Heintjes: You've mentioned in the past that your grandfather would sort of pontificate on each of the Sunday comics, and you differed with him over Peanuts.

Johnston: Well, when I was a kid, my grandfather was not a nice guy. If you talked to other people who knew him, he was a great guy with a sense of humor, and he was somebody they enjoyed knowing. But to me, he was a sadistic, black, haughty, unattainable ogre. I always felt his disappointment in me. I hated him and wanted him to love me at the same time.

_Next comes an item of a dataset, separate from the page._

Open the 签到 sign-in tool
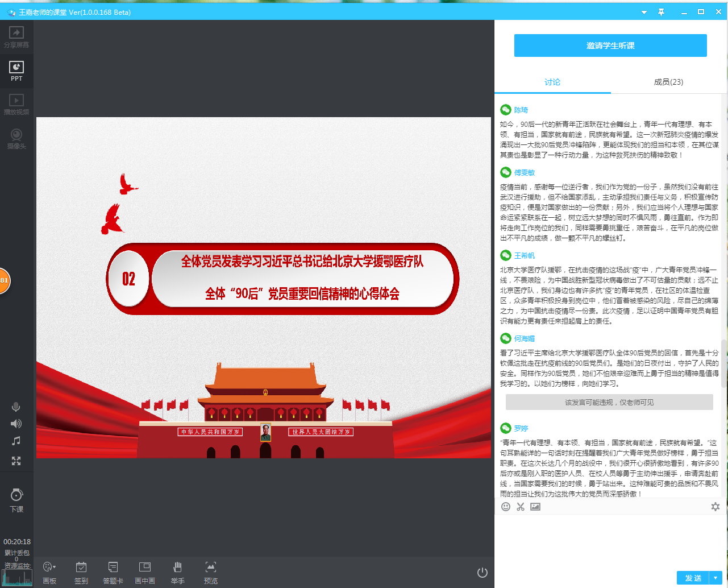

    As a child, you work so hard for the approval of a grandparent or a parent. You want them to love you, and you'll do anything, even if it means being silly or acting out. You want them to notice you and you want them to care, even if it's not positive care. You want something out of them. My grandfather used to lavish all sorts of attention and affection on my brother, while he virtually ignored me. He would give my brother 50 cents and he would give me a nickel. Right in front of each other.

    My grandparents lived on this wonderful piece of property that ran up to the train tracks behind their house. It overlooked a very rocky landscape. Behind the house they had peach trees, and we would grab the peaches and wait for the train to go by, and if the peaches were rotten enough, they would smack off those passenger trains' windows like you wouldn't believe! [laughter] We'd get bulls-eyes and yell "Yahoo!" And that seed in the middle of the peach would hit the window with that satisfying "click."

    One day in the peach trees I found a robin's nest with a perfect little robin's egg in it. I came running down the hill with it, and my grandfather was sitting in front of the house with my brother, and they were making string baskets with their fingers. I guess I was about 8 and my brother was about 6. Anyway, I said, "Look what I found! Look what I found!" I was so excited! And my grandfather said, "The way to keep this is to make a tiny hole in the end of it and blow the material out so you can preserve the shell."

    So he got a needle from the house, and I was so excited that I would have this robin's egg. As he was about to puncture it with his needle, he turned to my brother and said, "And I will give this to you." And I said, "But I found it! It's mine!" And my grandfather turned to my brother and said, "As I said, I will give this to you." Then he lifted up the bird's egg close enough to his face so he could see what he was doing, and he popped the needle in, and the egg must have been rotten, because it blew up in his face and covered it in the yuckiest muck. I was thrilled! I remember thinking, "There is a God."